Foldhash

This repository contains foldhash, a fast, non-cryptographic, minimally DoS-resistant hashing algorithm implemented in Rust designed for computational uses such as hash maps, bloom filters, count sketching, etc.

When should you not use foldhash:

You are afraid of people studying your long-running program's behavior to reverse engineer its internal random state and using this knowledge to create many colliding inputs for computational complexity attacks.

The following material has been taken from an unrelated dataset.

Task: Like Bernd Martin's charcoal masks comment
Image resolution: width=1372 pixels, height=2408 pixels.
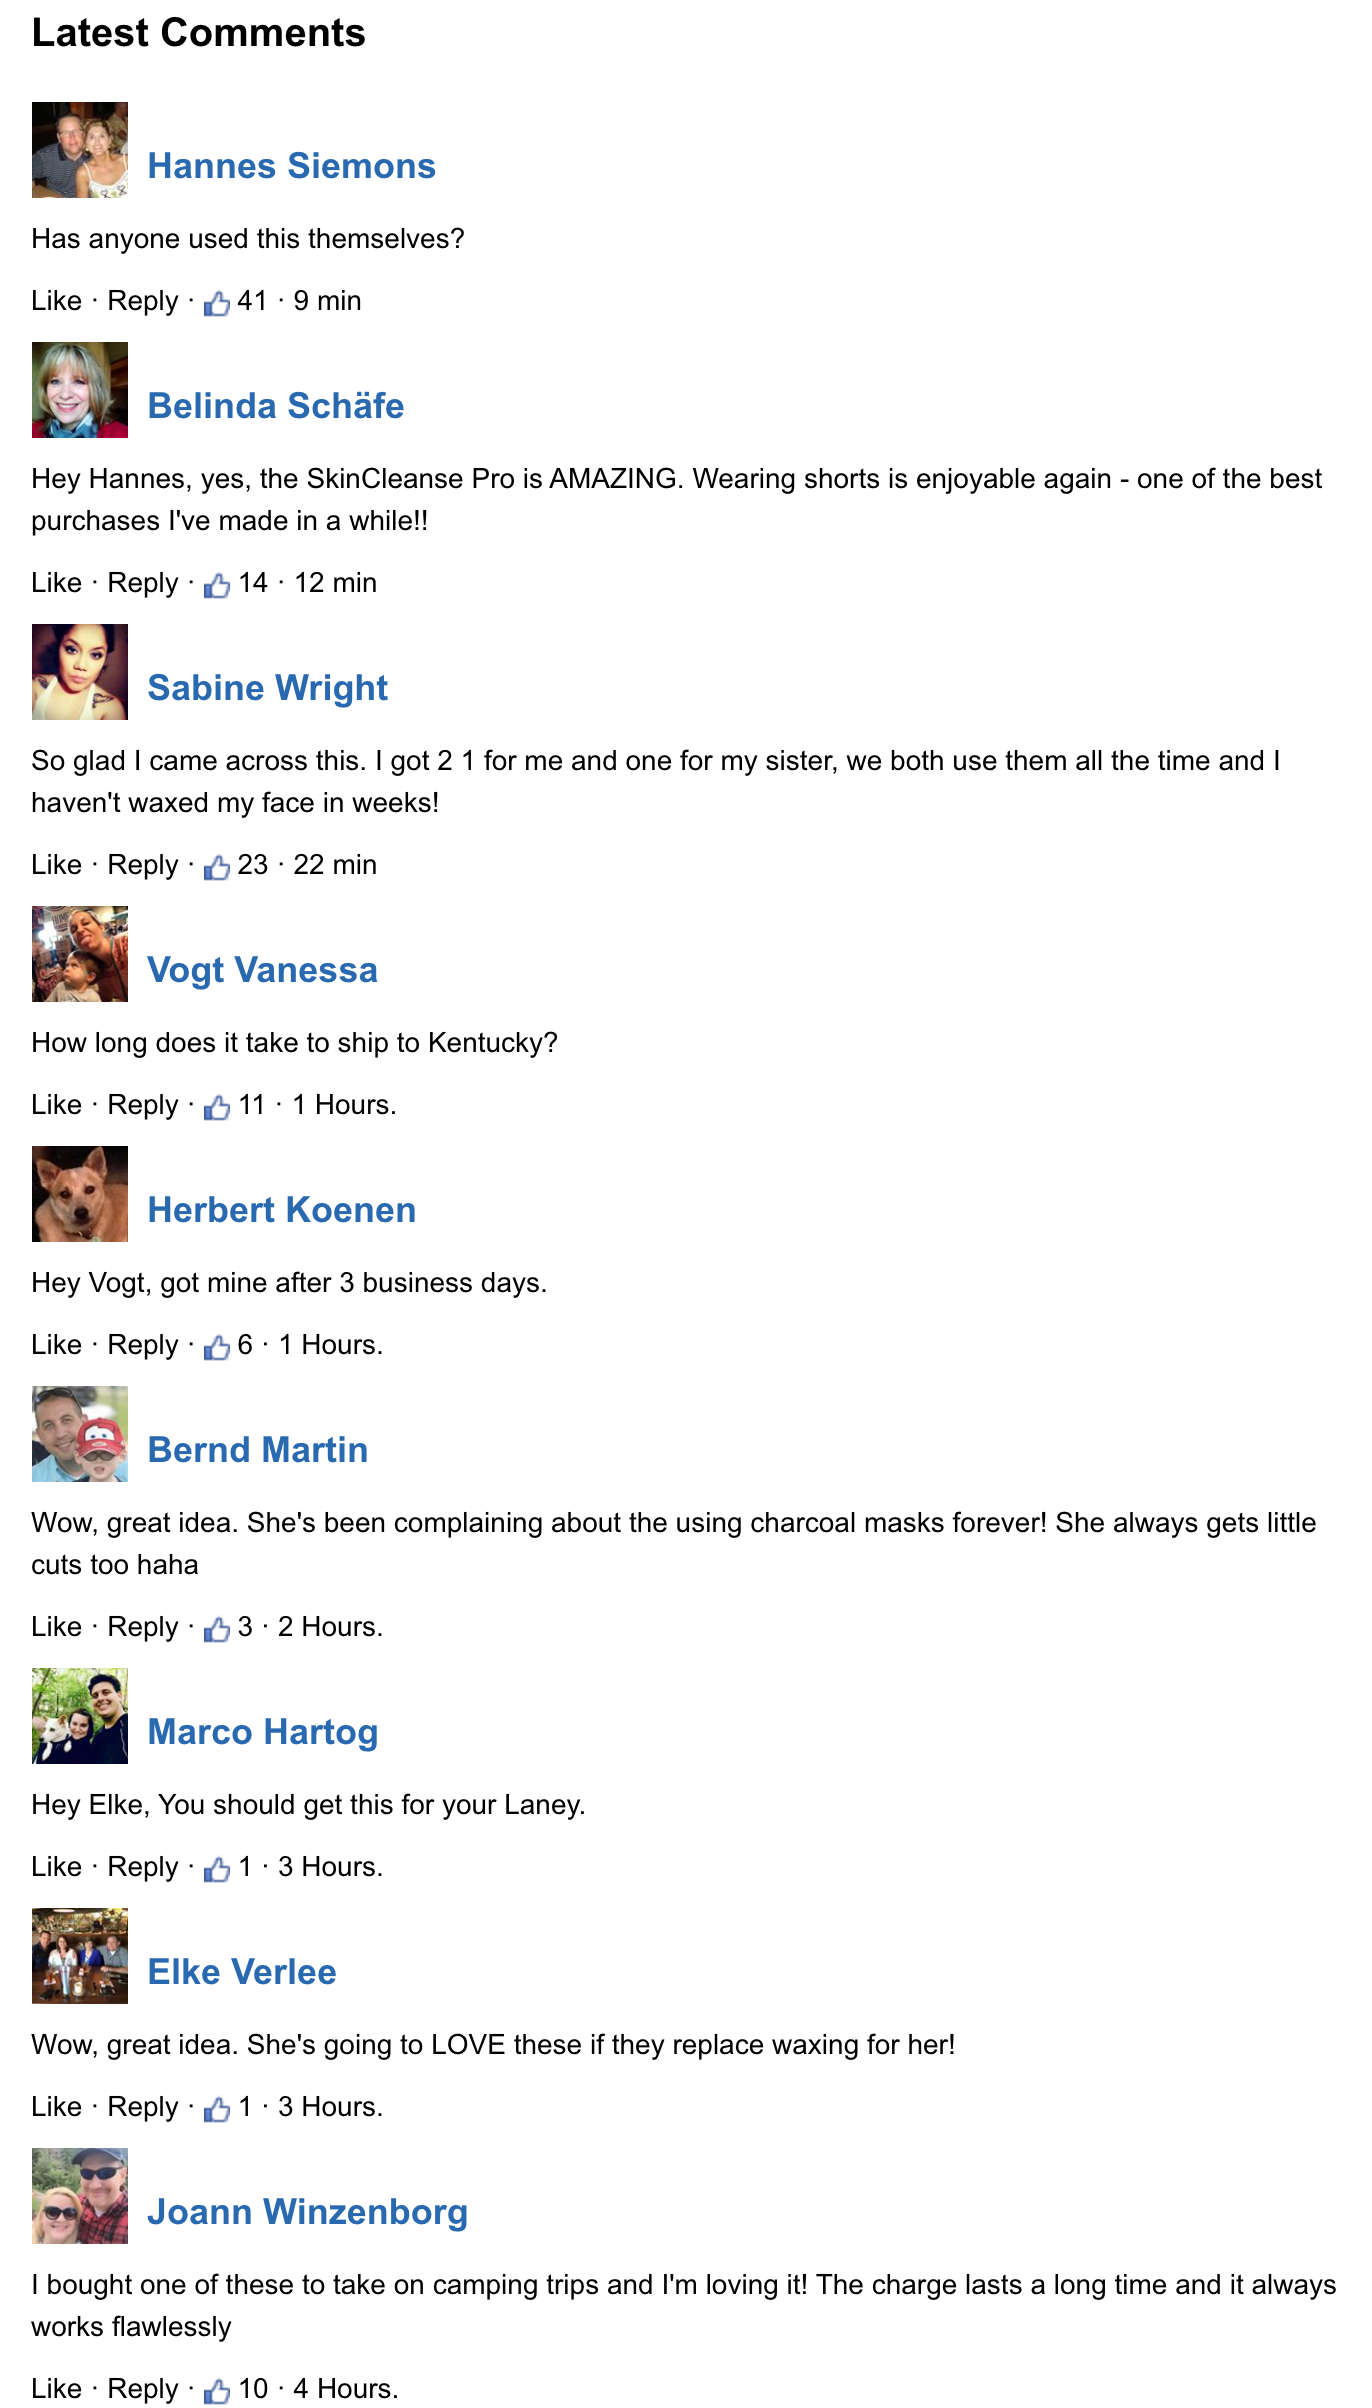Action: 56,1627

For more details see the section "HashDoS resistance".
You expect foldhash to have a consistent output across versions or platforms, such as for persistent file formats or communication protocols.
You are relying on foldhash's properties for any kind of security. Foldhash is not appropriate for any cryptographic purpose.

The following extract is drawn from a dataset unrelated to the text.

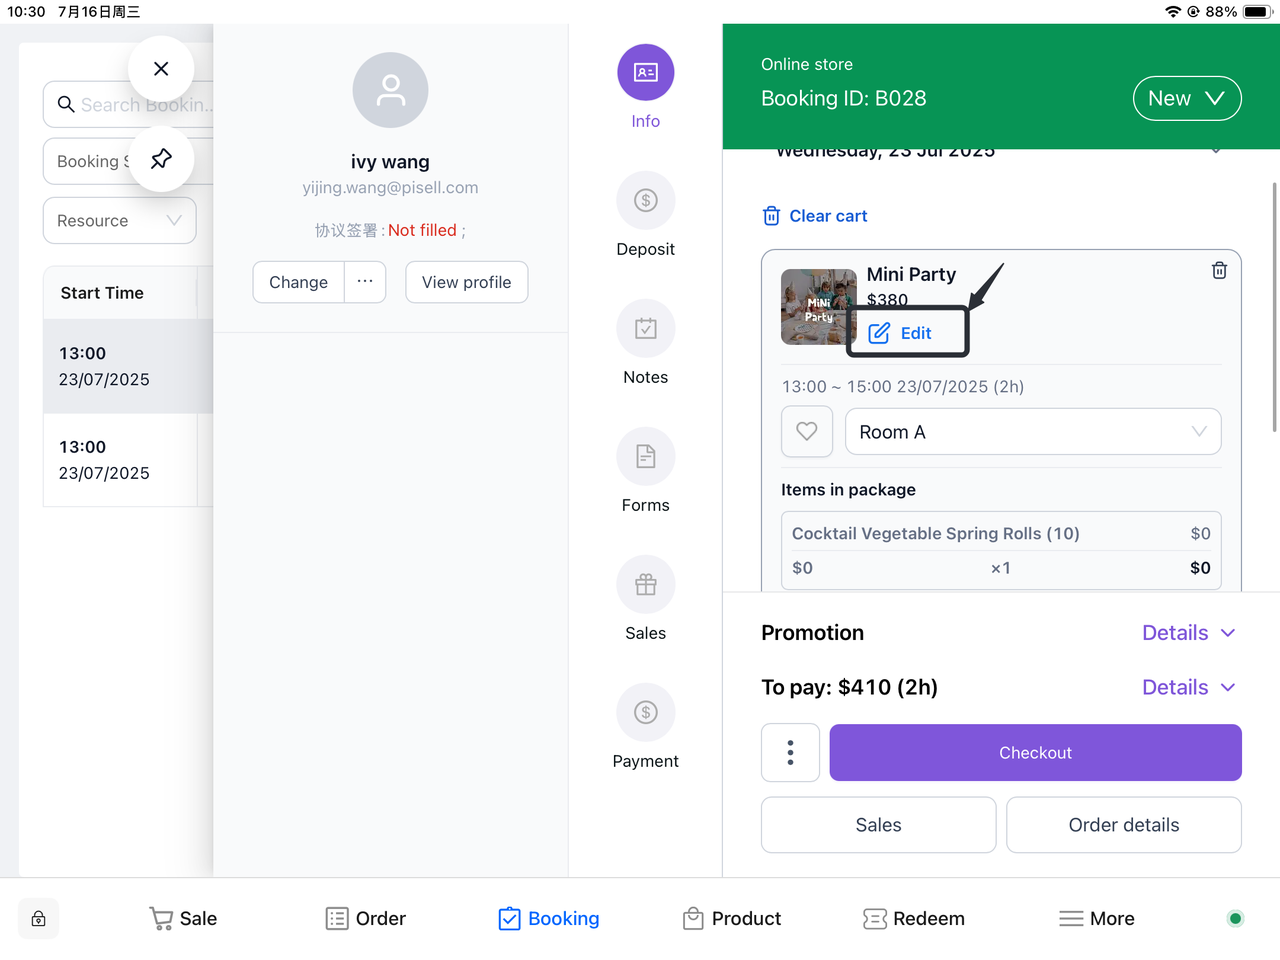Switch to the Redeem tab
This screenshot has height=960, width=1280.
click(x=914, y=919)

Foldhash has two variants, one optimized for speed which is ideal for data structures such as hash maps and bloom filters, and one optimized for statistical quality which is ideal for algorithms such as HyperLogLog and MinHash.

Foldhash can be used in a #![no_std] environment by disabling its default "std" feature.

Performance

We evaluated foldhash against three commonly used hashes in Rust: aHash v0.8.11, fxhash v0.2.1, and SipHash-1-3, the default hash algorithm in Rust at the time of writing. We evaluated both variants foldhash provides, foldhash-f and foldhash-q, which correspond to foldhash::fast and foldhash::quality in the crate respectively.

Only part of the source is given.